■ EXCERPT:
# Question about Old Tricycles



## mrMoo77 (May 28, 2009)

I have an opportunity to buy some old children's tricycles. I don't know what they are worth. My question is: is it worth buying and restoring a tricycle. Do they have much value?


----------



## Strings-n-Spokes (May 28, 2009)

*trikes*

If you can post some pics or throw a couple names-models out.

Some are valuable, the wife and I are ALWAYS looking for elgin trikes.  We also have a pretty nice Murray chain drive, and an old Monkey Wards cast aluminum kids trike.


----------



## mrMoo77 (May 28, 2009)

*trikes*

I don't yet know the make of any of the trikes or year. An antique shop went out of business and I am getting first crack at the bikes and good deals so I will take a look at the trikes this afternoon.


----------



## pegep (Nov 1, 2009)

[Stored items]
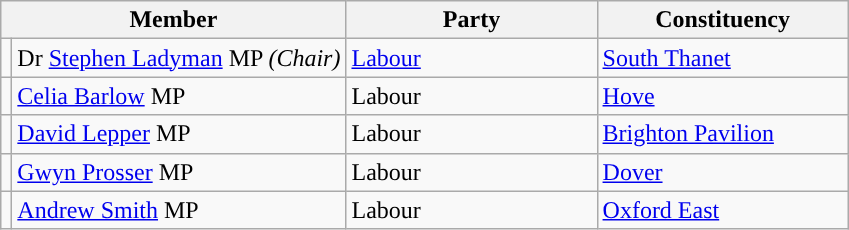
Dr Stephen Ladyman MP (Chair) (179, 58)
David Lepper MP (179, 134)
Hove (722, 96)
Party (472, 20)
Constituency (722, 20)
Gwyn Prosser MP (179, 172)
Dover (722, 172)
Member (174, 20)
Oxford East (722, 210)
Andrew Smith MP (179, 210)
Brighton Pavilion (722, 134)
Celia Barlow MP (179, 96)
South Thanet (722, 58)
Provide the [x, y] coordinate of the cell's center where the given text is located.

■ OBJECTIVES:
#1 Using the tricycle thread, say whether each statement agrees with it: (a) The person with the chance to buy the tricycles already knew their make. (b) Strings-n-Spokes is always looking for Elgin trikes. (c) The tricycles are coming from an antique shop that went out of business. Answer yes or no for each, quoting the words of the thread that decide it.
#2 Carry on the forum thread about old tricycles from the point where it stops.
The records are separate from the thread about old tricycles.

■ WRITTEN ANSWERS:
#1
(a) No: "I don't yet know the make of any of the trikes or year."
(b) Yes: "the wife and I are ALWAYS looking for elgin trikes."
(c) Yes: "An antique shop went out of business and I am getting first crack at the bikes and good deals."

#2
Hiya Strings n Spokes, you say you sometimes look for childrens tricycles. Is an Anthony Bros. CONVERT-O all aluminum tricycle worth anything, or does it just make a neat yard decoration? Thanks for any input you might provide!! ~ Peg


----------



## npence (Nov 2, 2009)

Anthony Bros. CONVERT-O all aluminum tricycle are still being made the retail price is $300 but a good used one sells between 150-200. hope this helps


----------



## Flathead31coupe (Nov 2, 2009)

what about this one


----------



## npence (Nov 3, 2009)

the junior rocket trike is worth around 150- 200 in near mint condition one sold like yours for $70.


----------



## Flathead31coupe (Nov 3, 2009)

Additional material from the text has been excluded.